Ten eerste bieden de voorwaarden die de Commissie stelt voor
begrotingssteun, o.a. stabiel macro-economisch beleid en verbetering
van het beheer van publieke middelen, zoals bij vraag 3 al werd
gemeld, een mogelijkheid om ontvangende landen aan te spreken op
corruptie en waar nodig begrotingssteun te korten. Hier gaat een
preventieve werking van uit. Bovendien gaat begrotingssteun door de
Europese Commissie en EU-lidstaten vaak gepaard met ondersteuning bij
het versterken van het beheer van de publieke middelen en het
transparanter maken van de begroting van Afrikaanse landen die deze
steun ontvangen.
Een tweede instrument van de Europese Commissie om inzicht in goed
bestuur en corruptie te krijgen zijn de zogeheten Bestuursprofielen
(Governance Profiles). Deze zijn opgesteld tijdens de programmering
van het 10e Europees Ontwikkelingsfonds (EOF). In deze profielen wordt
een analyse gemaakt van de situatie in het betrokken partnerland op
het gebied van goed bestuur. Vervolgens zijn alle ACS-landen gevraagd
om met een actieplan te komen om de bestuurssituatie te verbeteren en
vast te leggen in governance commitments. Deze actieplannen kunnen een
nuttige rol spelen bij de politieke dialoog met het ontvangende land.
Landen kunnen immers aangesproken worden op het plan dat ze zelf
hebben ingediend. Van deze mogelijkheid kan overigens nog meer gebruik
gemaakt worden.
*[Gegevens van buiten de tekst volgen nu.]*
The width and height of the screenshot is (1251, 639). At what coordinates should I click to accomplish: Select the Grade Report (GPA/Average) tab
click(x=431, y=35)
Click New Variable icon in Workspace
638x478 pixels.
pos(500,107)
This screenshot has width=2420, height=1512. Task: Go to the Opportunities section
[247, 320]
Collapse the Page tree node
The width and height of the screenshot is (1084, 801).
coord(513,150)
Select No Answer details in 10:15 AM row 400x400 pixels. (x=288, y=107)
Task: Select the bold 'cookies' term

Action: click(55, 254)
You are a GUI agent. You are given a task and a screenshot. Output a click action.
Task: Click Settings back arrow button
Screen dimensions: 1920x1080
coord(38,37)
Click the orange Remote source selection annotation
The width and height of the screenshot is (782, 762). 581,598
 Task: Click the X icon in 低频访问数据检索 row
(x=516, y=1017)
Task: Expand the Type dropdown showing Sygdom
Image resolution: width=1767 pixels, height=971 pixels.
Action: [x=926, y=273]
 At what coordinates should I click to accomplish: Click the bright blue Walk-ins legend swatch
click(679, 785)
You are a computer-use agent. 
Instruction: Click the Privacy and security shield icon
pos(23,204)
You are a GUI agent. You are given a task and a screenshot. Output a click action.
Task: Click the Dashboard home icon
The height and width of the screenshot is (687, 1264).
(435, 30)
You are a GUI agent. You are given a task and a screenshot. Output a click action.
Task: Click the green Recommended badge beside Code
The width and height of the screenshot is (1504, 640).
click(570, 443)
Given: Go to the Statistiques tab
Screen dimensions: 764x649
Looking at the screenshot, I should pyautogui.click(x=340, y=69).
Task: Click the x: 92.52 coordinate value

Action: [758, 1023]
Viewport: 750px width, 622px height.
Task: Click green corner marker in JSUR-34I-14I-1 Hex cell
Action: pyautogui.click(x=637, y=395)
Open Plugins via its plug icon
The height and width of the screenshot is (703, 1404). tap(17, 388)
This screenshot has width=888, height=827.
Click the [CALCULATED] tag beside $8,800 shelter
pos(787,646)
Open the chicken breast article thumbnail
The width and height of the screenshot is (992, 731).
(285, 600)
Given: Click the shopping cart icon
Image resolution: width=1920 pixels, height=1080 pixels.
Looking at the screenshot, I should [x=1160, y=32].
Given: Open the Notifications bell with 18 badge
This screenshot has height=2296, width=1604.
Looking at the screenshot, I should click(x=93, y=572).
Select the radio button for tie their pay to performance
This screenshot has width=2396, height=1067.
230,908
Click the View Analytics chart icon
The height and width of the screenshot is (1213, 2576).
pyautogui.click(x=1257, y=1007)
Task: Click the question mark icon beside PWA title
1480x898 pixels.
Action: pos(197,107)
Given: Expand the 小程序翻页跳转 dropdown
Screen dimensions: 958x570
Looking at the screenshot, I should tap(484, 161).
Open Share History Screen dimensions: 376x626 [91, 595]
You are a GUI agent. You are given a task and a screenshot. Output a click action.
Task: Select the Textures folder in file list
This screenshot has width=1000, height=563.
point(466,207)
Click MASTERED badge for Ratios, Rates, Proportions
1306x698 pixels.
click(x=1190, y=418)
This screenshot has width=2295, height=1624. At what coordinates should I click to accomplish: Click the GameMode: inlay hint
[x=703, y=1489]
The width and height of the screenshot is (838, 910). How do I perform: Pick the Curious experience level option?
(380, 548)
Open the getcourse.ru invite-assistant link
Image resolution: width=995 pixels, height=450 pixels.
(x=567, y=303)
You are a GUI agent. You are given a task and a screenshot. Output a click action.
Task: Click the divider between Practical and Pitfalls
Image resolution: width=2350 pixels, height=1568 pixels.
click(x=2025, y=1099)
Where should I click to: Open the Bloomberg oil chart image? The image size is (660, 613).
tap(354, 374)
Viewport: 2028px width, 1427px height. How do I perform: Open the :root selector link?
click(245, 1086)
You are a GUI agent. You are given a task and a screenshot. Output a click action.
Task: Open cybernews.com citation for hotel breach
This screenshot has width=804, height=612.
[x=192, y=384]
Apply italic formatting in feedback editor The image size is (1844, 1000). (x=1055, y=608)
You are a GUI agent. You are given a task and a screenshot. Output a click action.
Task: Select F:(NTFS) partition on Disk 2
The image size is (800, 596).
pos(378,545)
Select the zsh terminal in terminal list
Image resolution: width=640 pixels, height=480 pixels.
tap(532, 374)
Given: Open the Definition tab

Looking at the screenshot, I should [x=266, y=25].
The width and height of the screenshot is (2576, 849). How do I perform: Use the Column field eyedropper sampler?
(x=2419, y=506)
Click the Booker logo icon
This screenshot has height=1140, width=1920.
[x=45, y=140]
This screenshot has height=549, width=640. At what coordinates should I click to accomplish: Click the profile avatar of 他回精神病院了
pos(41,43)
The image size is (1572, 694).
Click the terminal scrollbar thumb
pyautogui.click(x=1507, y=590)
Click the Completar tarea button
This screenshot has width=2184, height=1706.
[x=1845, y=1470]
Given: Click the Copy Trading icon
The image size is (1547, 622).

Nederland maakt zich binnen de EU dan ook hard voor
het verder versterken van de politieke- en beleidsdialoog met de
Afrikaanse, Caribische en Stille Oceaan (ACS)-landen.
Ten derde bevatten alle financieringsovereenkomsten van de Europese
Commissie een standaardclausule om fraude en corruptie tegen te gaan.
Ten vierde werkt de EU samen met de Wereldbank aan het tegengaan van
corruptie. Het Europees Bureau voor Fraudebestrijding (OLAF),
verantwoordelijk voor de aanpak van fraude bij besteding van Europese
Ontwikkelingshulp, heeft op 30 juni jl. met de Wereldbank een
samenwerkingsovereenkomst afgesloten waarin is afgesproken dat
onderzoekers van beide instelling nauwer zullen samenwerken.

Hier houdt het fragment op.